Achievement of ultra-high strength in 45Si2MnCr2Mo steel via efficient and low-energy tempering

In this study, 45Si2MnCr2Mo steel was fabricated by casting, hot rolling, and normalizing, followed by tempering at different temperatures from 180 to 520 degrees C for 2 h. Special attention was paid to the effects of tempering on the microstructure and mechanical properties of the steel. The results indicate that microstructure of tempered steel consists of bainite, martensite, and retained austenite (RA), and it is not sensitive to tempering at temperatures below 320 degrees C. However, after tempering at temperatures of 420 and 520 degrees C, bainitic ferrite plates merged and their lath boundaries became vague.

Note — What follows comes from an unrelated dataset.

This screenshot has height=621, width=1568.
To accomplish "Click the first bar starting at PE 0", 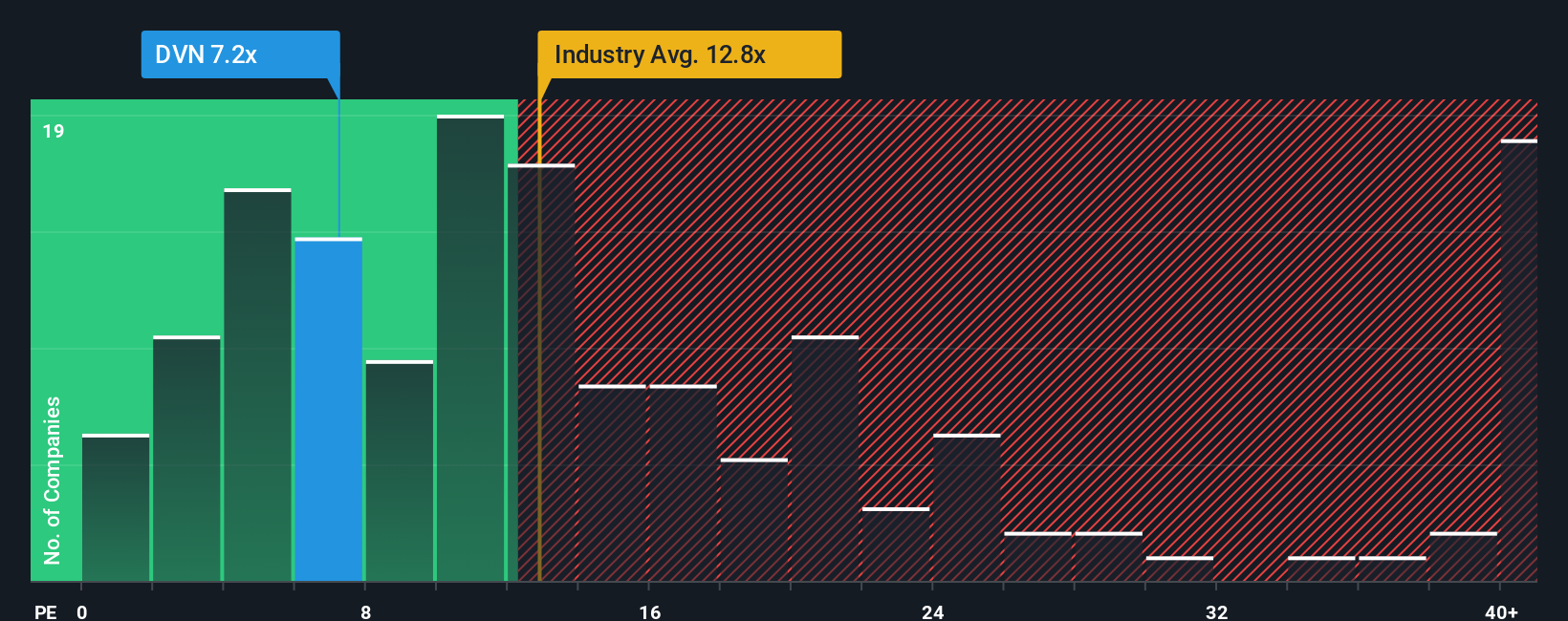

In turn, RA decomposed, whereas carbide particles appeared and then coarsened. With increasing tempering temperature, the volume fraction of RA achieved its peak value at 320 degrees C and carbon concentration within RA attained its peak value at 420 degrees C. The optimal balance of ultimate tensile strength of 2306 MPa and total elongation of 8.24% in the steel were achieved after being normalized at 950 degrees C for 0.5 h and subsequent tempering at 220 degrees C for 2 h. These values are found to exceed those of air-cooled and isothermal bainitic steels. Finally, the correlation between microstructure and mechanical properties of the steel under consideration was discussed.